Posted by: Mudy Feb 7 2006, 09:12 AM

QUOTE
Speaker: Rajiv Malhotra Title of talk: Challenges Facing Hinduism in America When: Friday, Feb 10, 2006, at 7:30pm Where: Arsha Bodh Center, 84 Cortelyou Lane, Somerset NJ 08873. (For more information, call 732-940-4008 or see www.arshabodha.org) ABSTRACT: Some of the issues discussed will include the following: - The social encounters each new group of immigrants has faced since the beginning of America, especially the role of religion in America's identity formation, and lessons for Indians and Hindus. - Examples of biases in American textbooks, colleges, media, church literature...[NOTE: Some of the material is sexually explicit.] - How the treatment of Hinduism in schools compares with that of other religions, especially Islam, Judaism and Christianity. - The role played by American community activists who represent Islam, Judaism and Christianity, and how this compares with the roles of various Indians and Hindus who speak for/against Hinduism. - How to reconcile that on the one hand Hinduism has been the major source for America's New Age movement (yoga, meditation, vegetarianism, etc.), and yet on the other hand it faces seriously prejudiced stereotypes and portrayals in American school textbooks, college activities, media, and government policymaking

Posted by: rajesh_g Feb 7 2006, 01:20 PM

http://frontpagemag.com/Articles/ReadArticle.asp?ID=21197 by Kalavai Venkat Tiny URL is http://tinyurl.com/7nhg8

Posted by: rajesh_g Feb 7 2006, 02:32 PM

This is scary. To date I was thinking the CA SBE was involved in a fair process, but the below shows the prejudice. What the heck is going on ?

QUOTE
The Houghton-Mifflin textbook, currently in use in many schools, lists one Shabbir Mansuri, Founding Director of Council on Islamic Education, as its consultant. Mansuri is a businessman with a degree in chemical engineering, and not an academic. That did not prevent the California State Board of Education (SBE) from inviting Mansuri to a closed-door meeting, apparently to advise the board on Hindu edits, on January 6, 2006.
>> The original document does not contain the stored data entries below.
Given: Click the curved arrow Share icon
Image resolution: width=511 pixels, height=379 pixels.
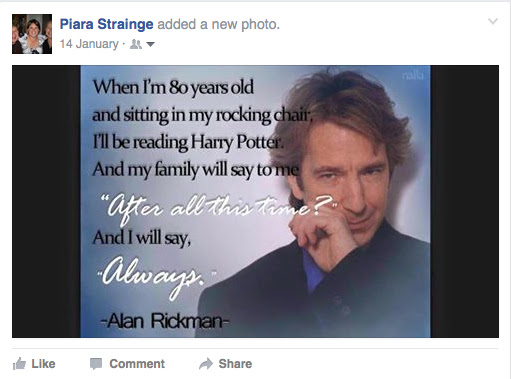Looking at the screenshot, I should click(206, 364).
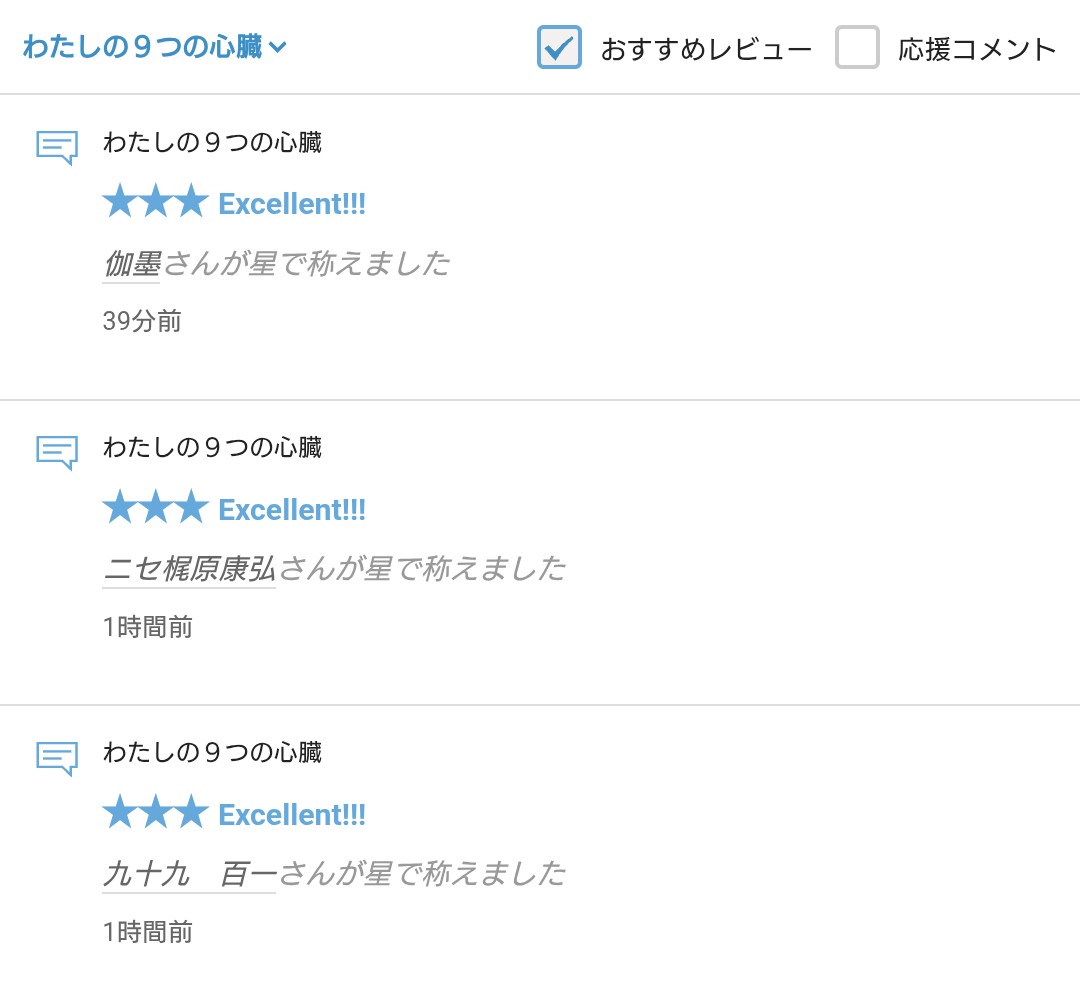Open reviewer ニセ梶原康弘's profile link
The height and width of the screenshot is (1006, 1080).
pyautogui.click(x=189, y=569)
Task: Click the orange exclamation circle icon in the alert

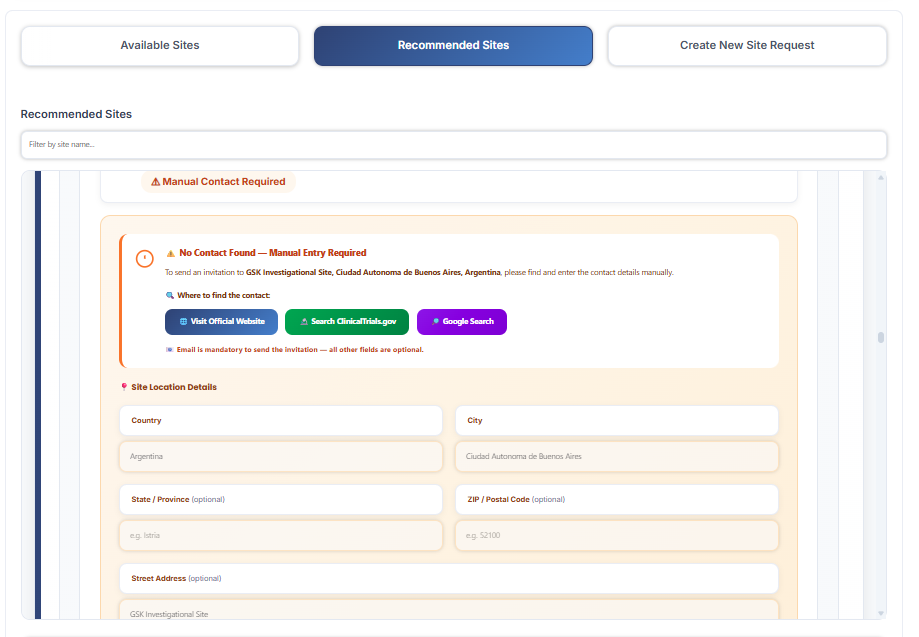Action: coord(144,258)
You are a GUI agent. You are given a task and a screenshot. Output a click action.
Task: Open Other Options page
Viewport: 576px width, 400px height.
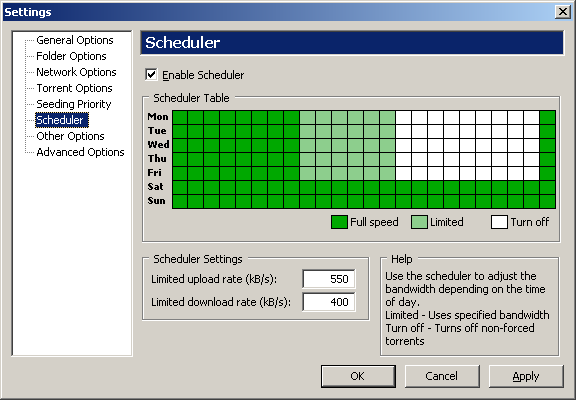pos(70,136)
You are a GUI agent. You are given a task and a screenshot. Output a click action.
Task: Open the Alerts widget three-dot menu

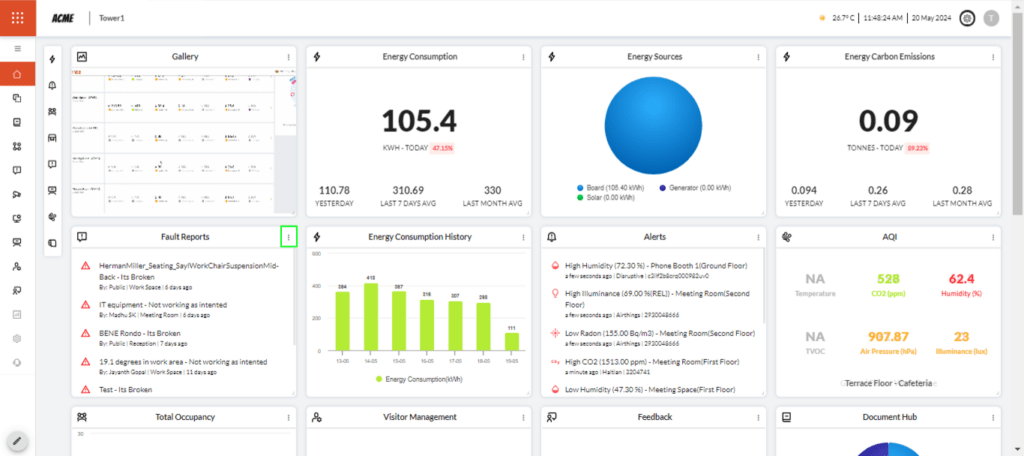[x=758, y=237]
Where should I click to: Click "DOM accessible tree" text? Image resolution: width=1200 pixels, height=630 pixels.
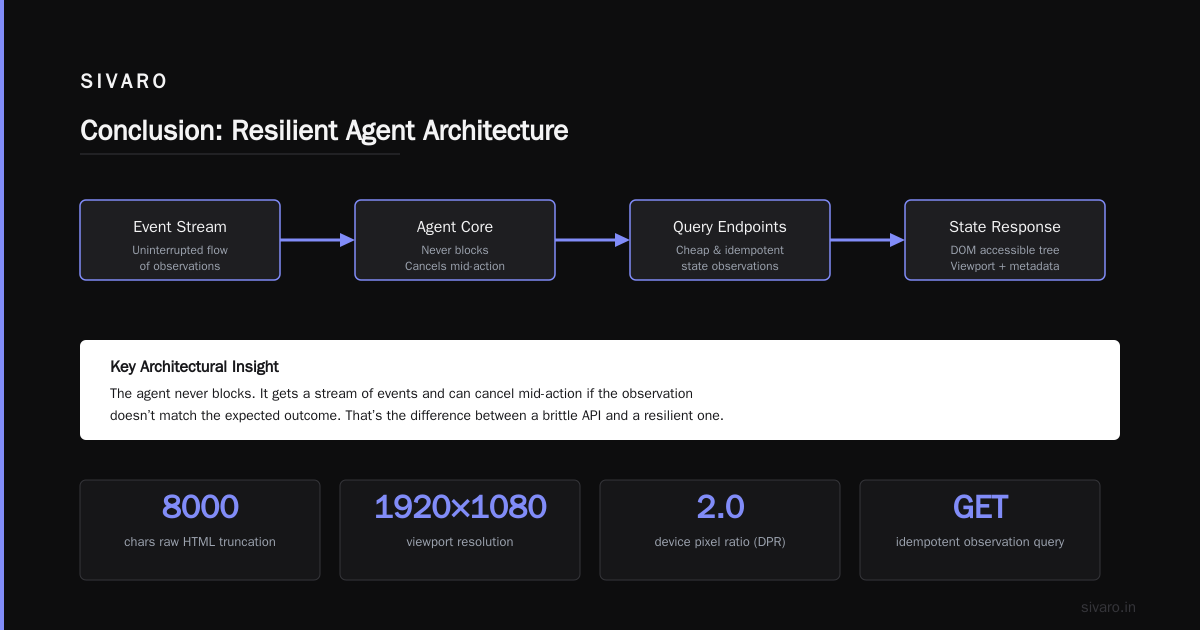(x=1005, y=250)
Posted by: Mudy Feb 7 2006, 03:06 PM

California board is biased period. When Christian-German-polish Witzel as a judge, who can stop them to appoint Muslim to edit text on Hinduism. It’s like appointing Hitler as Israel President. Kudos to bigot California State Board of Education (SBE).

Posted by: Amber G. Feb 7 2006, 06:08 PM

California school textbook selection process, according to Richard Feynman (Physics Nobel Laureate), when he served as one of the commissioner, was VERY corrupt. And this was the case for the text books in science/math. He writes about one case, where one particular text book got very high marks from *all* the commissioners except Feynman. When Feynman was asked to explain why he has no rating for that book while everyone else thought the book was good (and thus should be approved), he explained that he was not able to review the book as he was not provided with that book. There was some confusion, and some very sarcastic remarks, (why everyone else was able to see the book, how come he was making excuses now). Anyway, to make the long story short, it turned out that that book was NEVER printed/published!!! (The publisher though that he will be able to get the book out in print and thus submitted the name before the deadline, but was not able to publish the book). It became a small scandal, and some commissioners were were a little humiliated, as they (It turned out that *all* depended on their experts opinions to review the book - and of course, the experts were supplied by publishers smile.gif What was amazing , that EXCEPT for Feynman (who reviewed *all* books himself) NONE other was even able to notice that the book they were approving (incidentally this book had higher average rating than the cummulative grand average) was not even in print. Feynman also writes about endless efforts to bribe him and "provide him with experts " while he was on the board. Seems like the corruption is still there. May be someone should send the board a copy of Feynmans "Judging the books by their cover ' episode and warn them the self proclaimed experts like witzel can, as it happend in the past, make them laughing stock again!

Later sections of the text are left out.